Wait, there’s another thing I have in common with two-year olds.

Bradypus variegatus, homo zingibus, homunculus

Friday, December 14, 2007

How many times have I visited the superb Vancouver Aquarium, and stood in its rainforest exhibit, scanning the foliage for one of the reputed resident trio of three-toed sloths? At least 20. But fruitlessly: until today. Late this afternoon, after the throngs had gone, I watched awestruck as one of the exquisite furry creatures traversed the scanty canopy not six feet above my head, oozing mesmerically from the tip of one bent bough to the tip of one opposite, draping and drooping, probing, progressing by invisible integuments, moving with a meditative calmness which was a balm to the quotidian pangs within me. The performance was like a graceful dream in which nothing happens, over and over again, like a late Beckett play, which is nothing in the passing, but on passing, something. And then, unbelievably, I noticed the other two three-toed sloths: one was snoozing atop the tallest tree, the other eating an apple.

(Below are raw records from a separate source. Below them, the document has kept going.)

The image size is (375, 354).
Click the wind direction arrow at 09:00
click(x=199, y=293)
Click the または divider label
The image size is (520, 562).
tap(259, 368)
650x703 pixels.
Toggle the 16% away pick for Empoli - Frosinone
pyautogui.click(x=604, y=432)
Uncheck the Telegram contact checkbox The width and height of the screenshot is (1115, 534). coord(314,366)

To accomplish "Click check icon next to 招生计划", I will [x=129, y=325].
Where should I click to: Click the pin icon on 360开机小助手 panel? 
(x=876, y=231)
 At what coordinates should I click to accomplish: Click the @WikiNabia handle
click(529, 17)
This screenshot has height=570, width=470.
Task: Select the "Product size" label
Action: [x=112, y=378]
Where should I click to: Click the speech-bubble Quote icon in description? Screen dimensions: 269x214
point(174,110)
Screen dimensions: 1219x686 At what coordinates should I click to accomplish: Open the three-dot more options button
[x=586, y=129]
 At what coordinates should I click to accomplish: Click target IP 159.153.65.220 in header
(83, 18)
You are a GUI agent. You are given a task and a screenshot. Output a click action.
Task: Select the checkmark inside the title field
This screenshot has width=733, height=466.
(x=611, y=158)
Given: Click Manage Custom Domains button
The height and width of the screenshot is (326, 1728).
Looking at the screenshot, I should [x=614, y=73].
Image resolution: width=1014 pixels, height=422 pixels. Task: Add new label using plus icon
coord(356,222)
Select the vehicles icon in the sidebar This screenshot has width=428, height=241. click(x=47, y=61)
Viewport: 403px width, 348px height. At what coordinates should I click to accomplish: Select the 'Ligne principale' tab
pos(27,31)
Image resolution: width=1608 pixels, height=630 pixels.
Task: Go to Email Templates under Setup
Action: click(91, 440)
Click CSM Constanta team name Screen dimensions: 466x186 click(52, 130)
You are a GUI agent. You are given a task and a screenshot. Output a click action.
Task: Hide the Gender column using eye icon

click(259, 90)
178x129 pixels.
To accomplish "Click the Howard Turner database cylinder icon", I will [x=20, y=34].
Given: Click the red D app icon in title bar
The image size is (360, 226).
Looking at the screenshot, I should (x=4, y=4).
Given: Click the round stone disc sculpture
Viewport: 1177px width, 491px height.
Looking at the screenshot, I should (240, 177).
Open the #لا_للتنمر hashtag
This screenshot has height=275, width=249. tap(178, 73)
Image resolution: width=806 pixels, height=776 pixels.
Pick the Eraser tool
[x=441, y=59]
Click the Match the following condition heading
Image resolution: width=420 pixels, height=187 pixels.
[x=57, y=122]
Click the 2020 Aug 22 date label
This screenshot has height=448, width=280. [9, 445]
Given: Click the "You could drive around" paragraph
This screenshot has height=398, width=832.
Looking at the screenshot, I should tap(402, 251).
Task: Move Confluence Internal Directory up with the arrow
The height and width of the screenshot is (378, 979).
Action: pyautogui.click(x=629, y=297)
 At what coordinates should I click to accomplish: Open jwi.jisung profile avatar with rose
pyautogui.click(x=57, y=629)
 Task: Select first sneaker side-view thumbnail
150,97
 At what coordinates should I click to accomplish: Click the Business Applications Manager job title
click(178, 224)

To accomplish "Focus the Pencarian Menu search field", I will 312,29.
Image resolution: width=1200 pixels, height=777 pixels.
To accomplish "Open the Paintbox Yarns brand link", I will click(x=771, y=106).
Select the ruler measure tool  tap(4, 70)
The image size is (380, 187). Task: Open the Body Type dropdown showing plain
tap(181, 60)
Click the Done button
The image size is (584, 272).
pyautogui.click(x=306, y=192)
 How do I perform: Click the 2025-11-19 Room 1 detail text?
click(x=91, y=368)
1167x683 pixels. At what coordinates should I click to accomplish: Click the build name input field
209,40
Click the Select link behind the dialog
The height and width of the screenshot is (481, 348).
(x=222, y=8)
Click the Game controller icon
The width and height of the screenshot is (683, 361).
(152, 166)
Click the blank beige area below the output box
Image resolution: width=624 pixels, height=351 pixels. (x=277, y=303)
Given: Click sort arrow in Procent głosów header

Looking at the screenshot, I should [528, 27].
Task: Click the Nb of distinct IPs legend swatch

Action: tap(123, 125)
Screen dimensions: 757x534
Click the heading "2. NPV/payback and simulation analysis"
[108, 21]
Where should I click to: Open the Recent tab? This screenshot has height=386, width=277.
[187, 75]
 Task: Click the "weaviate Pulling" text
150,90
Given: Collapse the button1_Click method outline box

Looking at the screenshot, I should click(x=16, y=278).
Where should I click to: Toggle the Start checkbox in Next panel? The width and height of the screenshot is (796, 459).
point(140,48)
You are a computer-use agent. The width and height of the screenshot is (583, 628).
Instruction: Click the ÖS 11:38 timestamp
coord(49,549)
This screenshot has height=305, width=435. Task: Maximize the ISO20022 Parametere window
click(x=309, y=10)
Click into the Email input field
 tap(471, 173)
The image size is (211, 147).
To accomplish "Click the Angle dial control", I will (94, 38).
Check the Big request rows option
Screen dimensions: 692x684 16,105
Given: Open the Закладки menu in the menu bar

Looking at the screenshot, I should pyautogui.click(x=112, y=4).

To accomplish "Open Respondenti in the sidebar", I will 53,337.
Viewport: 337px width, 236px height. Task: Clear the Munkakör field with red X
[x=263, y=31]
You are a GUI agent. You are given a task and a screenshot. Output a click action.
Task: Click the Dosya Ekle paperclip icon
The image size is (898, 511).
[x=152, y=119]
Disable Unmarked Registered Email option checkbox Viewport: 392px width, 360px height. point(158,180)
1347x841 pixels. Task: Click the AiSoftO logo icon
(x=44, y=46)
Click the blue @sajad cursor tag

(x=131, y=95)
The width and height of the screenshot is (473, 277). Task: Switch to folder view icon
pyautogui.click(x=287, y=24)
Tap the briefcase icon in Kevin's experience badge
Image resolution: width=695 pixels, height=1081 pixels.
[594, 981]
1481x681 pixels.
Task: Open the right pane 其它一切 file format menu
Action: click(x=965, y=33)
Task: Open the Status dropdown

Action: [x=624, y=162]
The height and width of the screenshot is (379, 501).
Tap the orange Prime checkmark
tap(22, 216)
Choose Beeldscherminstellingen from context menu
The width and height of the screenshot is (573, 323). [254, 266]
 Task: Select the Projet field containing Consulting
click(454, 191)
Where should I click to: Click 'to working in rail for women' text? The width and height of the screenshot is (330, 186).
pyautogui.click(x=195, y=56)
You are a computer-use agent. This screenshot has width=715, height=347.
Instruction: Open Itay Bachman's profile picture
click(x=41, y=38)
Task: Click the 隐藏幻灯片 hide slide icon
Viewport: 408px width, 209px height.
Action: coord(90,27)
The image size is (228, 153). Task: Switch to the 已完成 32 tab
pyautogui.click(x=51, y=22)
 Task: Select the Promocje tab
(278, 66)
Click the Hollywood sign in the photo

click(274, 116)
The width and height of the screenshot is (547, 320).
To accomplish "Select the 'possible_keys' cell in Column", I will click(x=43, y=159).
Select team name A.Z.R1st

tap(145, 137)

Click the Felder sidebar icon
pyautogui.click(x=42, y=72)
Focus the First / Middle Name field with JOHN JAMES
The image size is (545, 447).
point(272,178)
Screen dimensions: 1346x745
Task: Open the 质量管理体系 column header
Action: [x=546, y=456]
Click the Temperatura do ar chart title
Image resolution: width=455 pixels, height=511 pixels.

I haven’t eaten an apple. But tonight I ate a gingerbread man in the following order: arms, legs, head, torso (neck down).

And last week I had a son, will wonders never cease! He doesn’t make much sense to me, but then, to misquote an ent, he is very small. And the smell! I love the smell of baby in the morning.

Myoozic Revyooze

Sunday, December 2, 2007

Whenever I listen to early R.E.M., it sounds like droning mumbly bollocks. Yet I still listen to it why?

Tonight I heard (and saw) Giora Schmidt play Bruch’s 1st violin concerto - amazing, bluesy, slidey, raw, rejuvenating. The slow movement is so ravishing it’s very hard to ravish it, but Schmidt ravished it. A great violinist. Can you ravish a movement?

Can you?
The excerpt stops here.